MetaInstagram, le célèbre réseau social appartenant à Meta, ne parvient pas à lutter contre les prédateurs sexuels ciblant les modèles enfants. | Source : Getty Images

Alors que Grant Durtschi était arrêté et inculpé pour exploitation sexuelle d’enfants, Meta n’a pas supprimé tous les comptes du photographe sur Instagram.


 

Grant Durtschi, un photographe accusé de vendre des photos à des pédophiles, pouvait encore utiliser son compte Instagram trois mois après son arrestation. Forbes a signalé au groupe Meta plus d’une douzaine de comptes comptant plus d’un demi-million d’abonnés. Ces comptes publiaient des photos à caractère sexuel de modèles enfants et adolescents. Actuellement, le groupe Meta est vivement critiqué pour sa politique à l’égard des prédateurs sexuels.

Jane, une jeune fille de 13 ans vivant en Louisiane, a décidé qu’elle voulait devenir mannequin. C’est sa mère, Sarah, qui a donné un coup de pouce à ses ambitions en publiant des images de sa fille sur Instagram (Forbes a changé leurs noms pour protéger leurs identités). En un rien de temps, Sarah a été contactée par une autre mère dont l’enfant était également un mannequin en herbe. Selon la documentation du ministère américain de la Justice, cette maman a présenté Sarah à un homme nommé Grant Durtschi. Cet homme de 48 ans avait fait carrière dans la photographie d’enfants. Parfois, il payait le parent ou même l’enfant jusqu’à 1000 dollars par séance avant de vendre les photos à des acheteurs inconnus.

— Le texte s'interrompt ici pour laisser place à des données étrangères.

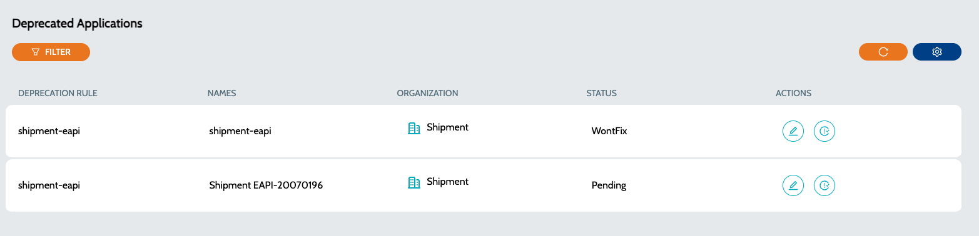Refresh the deprecated applications list
The width and height of the screenshot is (979, 236).
tap(883, 52)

Cependant, pour le beau-père de Jane quelque chose ne tournait pas rond. Selon les agents fédéraux, le beau-père de la jeune fille est allé voir le FBI pour informer les enquêteurs que, lors de discussions sur l’application de messagerie Telegram, Grant Durtschi avait ouvertement admis avoir vendu ses photos à des pédophiles. Plus tard, le Bureau d’investigation de Louisiane a reçu plusieurs photos prises par Grant Durtschi et montrant Jane réalisant diverses poses en bikini-string sur un lit (les photos ont pu être obtenues à l’aide d’un mandat de perquisition pour des comptes Google Drive liés à l’enquête). Sur certaines photos, Jane adoptait des positions sexuellement suggestives et d’autres photos étaient intimes. Après avoir interrogé Sarah, les agents fédéraux ont indiqué que lors de la dernière séance photo de Jane en octobre 2020 au Texas, la jeune fille s’est plainte qu’elle n’était pas à l’aise avec la façon dont le photographe devenait « tactile ». Jane avouera plus tard à la police que Grant Durtschi lui a touché les fesses et défait son maillot de bain.

Grant Durtschi publiait souvent ses photos sur deux comptes Instagram, tous deux désormais supprimés de la plateforme appartenant à Meta. Selon l’enquête, les clients le contactaient sur Instagram et payaient les photos par PayPal. L’analyse de son compte PayPal a révélé que plus de 70 clients lui avaient versé entre 100 et 1100 dollars pour des photos. « Parmi ces 70 hommes, plusieurs étaient des délinquants sexuels condamnés ou avaient été condamnés pour des faits similaires », a déclaré le FBI. L’un d’entre eux avait déjà été arrêté pour enlèvement.

Grant Durtschi a été arrêté en mars et inculpé en avril. Il a plaidé non coupable aux accusations d’exploitation sexuelle d’enfants. Son avocat n’a pas souhaité répondre aux questions de Forbes.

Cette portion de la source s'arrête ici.